▶ _選んだ文章_
具体的には、余命をベース(最近では、人生100年時代を視野にプランニングを希望される人も増えてきました。)に、今後のライフプラン(海外旅行や生活費など)を数値化した支出トータルを算出し、収入トータル(公的年金など)と比較した上で、差額(不足分)を求めていきます。
こうして差額(不足分)が求まった段階で、この差額に対して対策を考えていくのです。
具体的には、「収入を増やす」・「支出を減らす」・「資産運用を検討する」などが考えられます。

「収入を増やす」
現在の高年齢雇用安定法では、65歳までの雇用確保が義務化されており、70歳までの就業確保は努力義務となっています。そのため、今後、高齢になっても働くという選択肢が増えていくことでしょう。しかしながら、ご自身がいつまで働く意欲があるかどうかも重要な問題です。具体的に何歳までいくら労働収入が確保できるかについても検討してみましょう。

▶ _やること_
- A) 老後の資金計画の文章を読んで、次の問いに答えてください。
(i) 収入トータルの例として、かっこの中に何が書かれていますか。
(ii) 差額(不足分)への対策として、どんなものが挙げられていますか。
(iii) 今の高年齢雇用安定法で、雇用確保が義務になっているのは何歳までですか。
- B) 老後の資金計画の文章の続きを書いてください。

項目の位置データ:
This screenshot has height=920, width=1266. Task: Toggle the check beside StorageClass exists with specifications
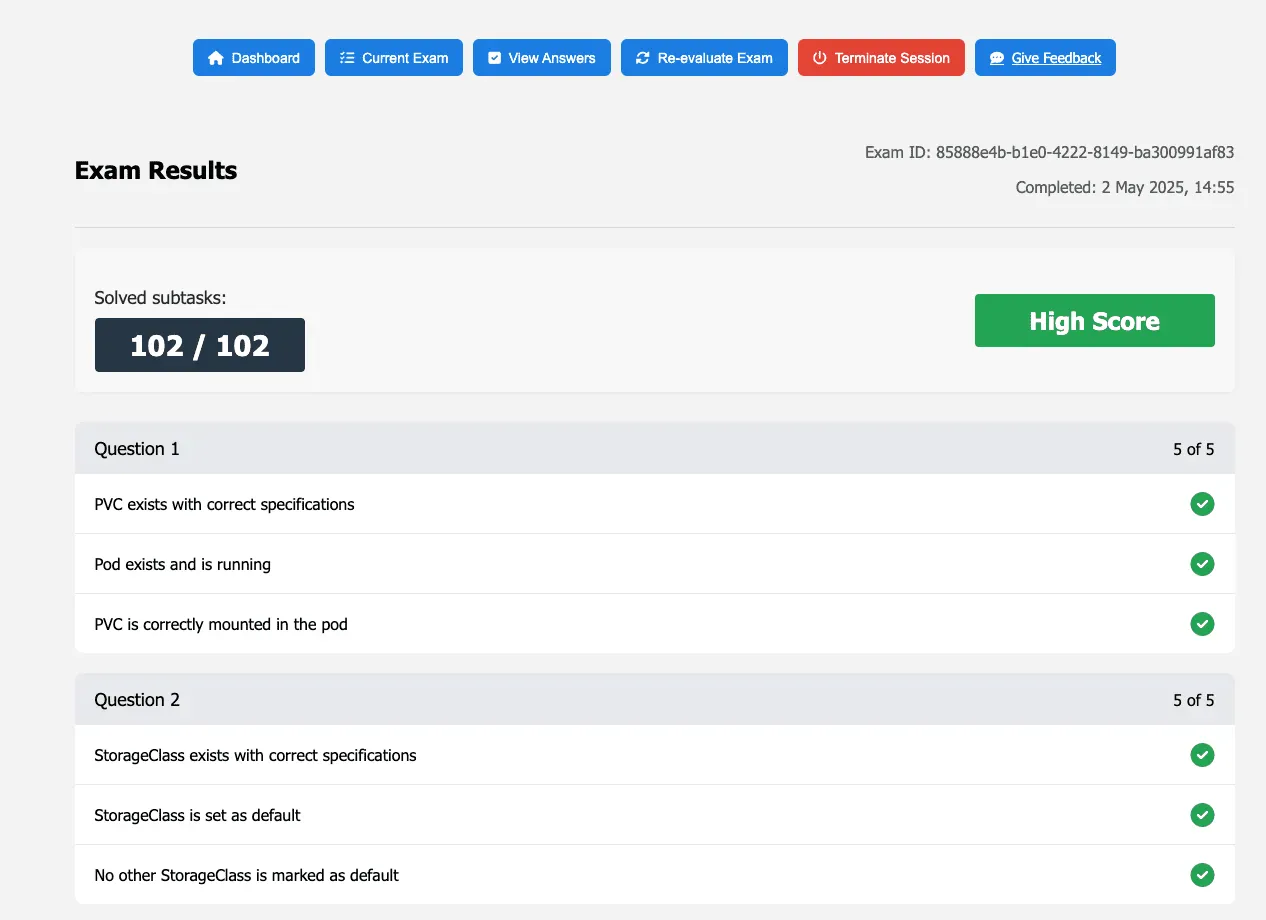tap(1202, 755)
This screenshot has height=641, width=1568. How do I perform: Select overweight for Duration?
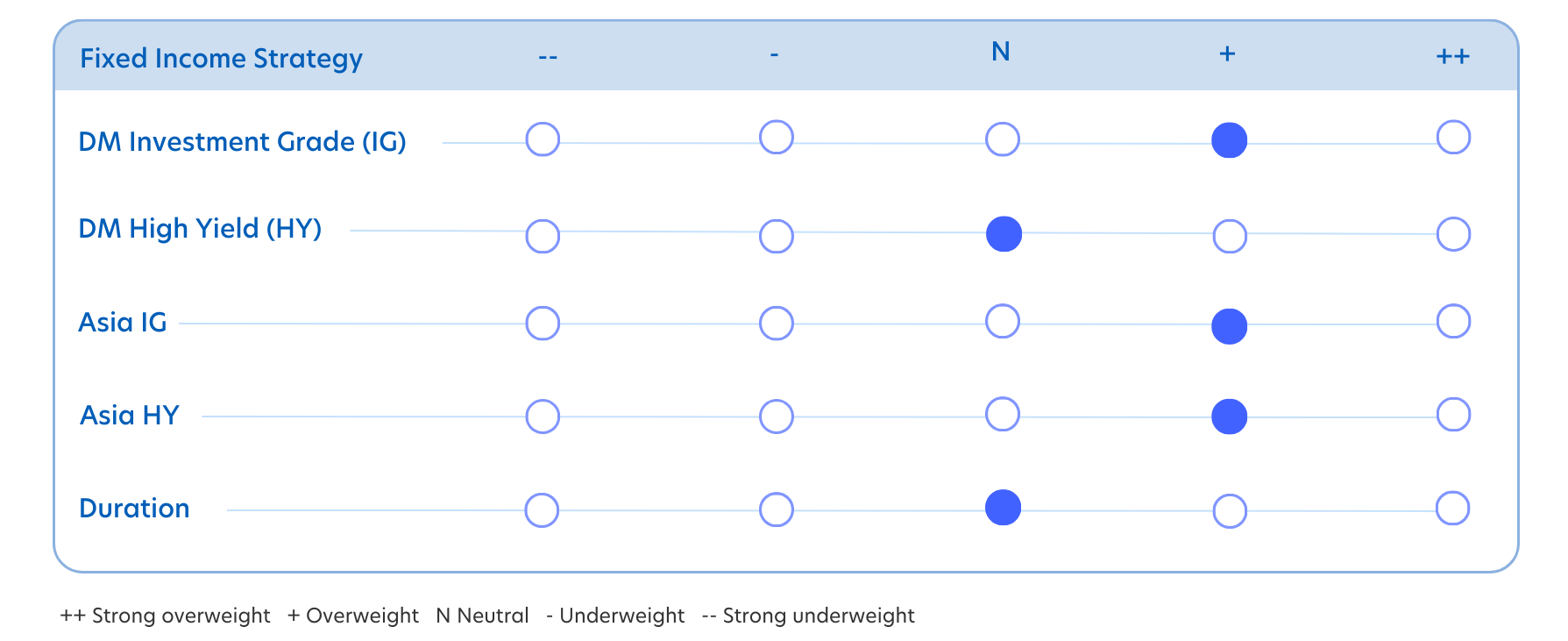(x=1230, y=511)
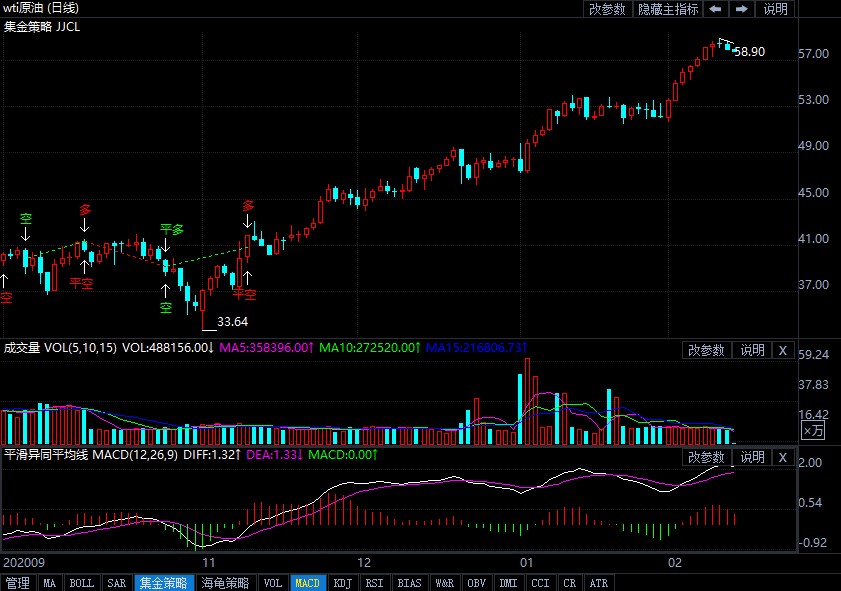Screen dimensions: 841x591
Task: Open the 管理 management menu
Action: point(18,583)
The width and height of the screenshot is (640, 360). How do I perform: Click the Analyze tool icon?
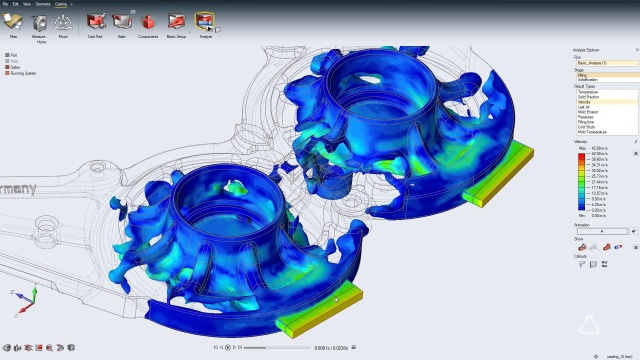click(204, 21)
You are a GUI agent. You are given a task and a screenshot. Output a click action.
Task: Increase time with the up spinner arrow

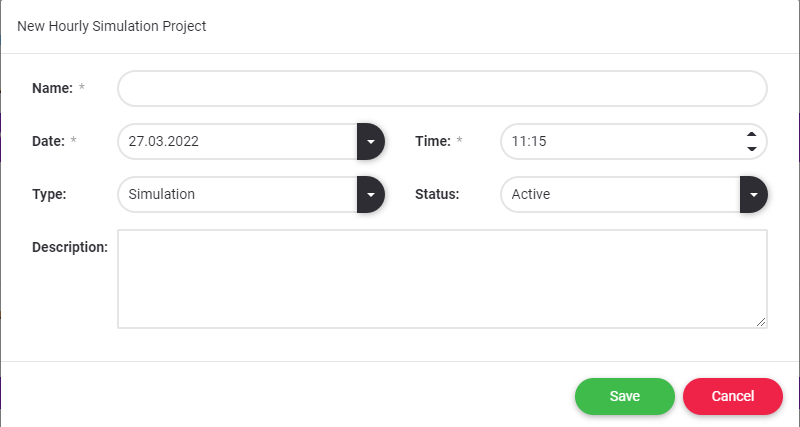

▶ _練習の答え_
- A)
(i) 公的年金
(ii) 「収入を増やす」・「支出を減らす」・「資産運用を検討する」
(iii) 65歳まで

- B)
「支出を減らす」
月1万円の支出の減少は、30年間で360万円の支出減少につながります。
現状、何に使われているか分からないお金(=使途不明金)が多い方もいらっしゃるのではないでしょうか。現状の支出の内容を再度確認したうえで、使途不明金を少なくすることや、保険の見直しなど、これをきっかけにして支出の見直しをしてみることも良いでしょう。

「資産運用を検討する」
人生100年時代に備えるためには、公的年金にだけ頼るのではなく、資産運用で備えていくことも検討してみましょう。一口に資産運用としても、預貯金の他、株式・債券・投資信託など様々な金融資産の運用の種類があり、また、老後、継続的に収入を確保するための一つの方法として、不動産投資もあります。

一例として、シミュレーションをして収入と支出の差額を計算した結果、月額6万円の差額(不足分)が生じたとします。その差額(不足分)の穴埋めとして、不動産投資の手取り家賃収入で賄ったり、金融資産の運用をしていたりしきつつ、金融資産を取り崩して生活していくことができれば、理想の生活が実現できるわけです。

ただ漠然と、金融資産を増やす目的で運用を考えたり、や不動産投資を考えるのではなく、将来のライフプランを考えた上で、将来の支出と収入の不足分を賄うためにはどうしたらよいかという発想が望ましいと言えます。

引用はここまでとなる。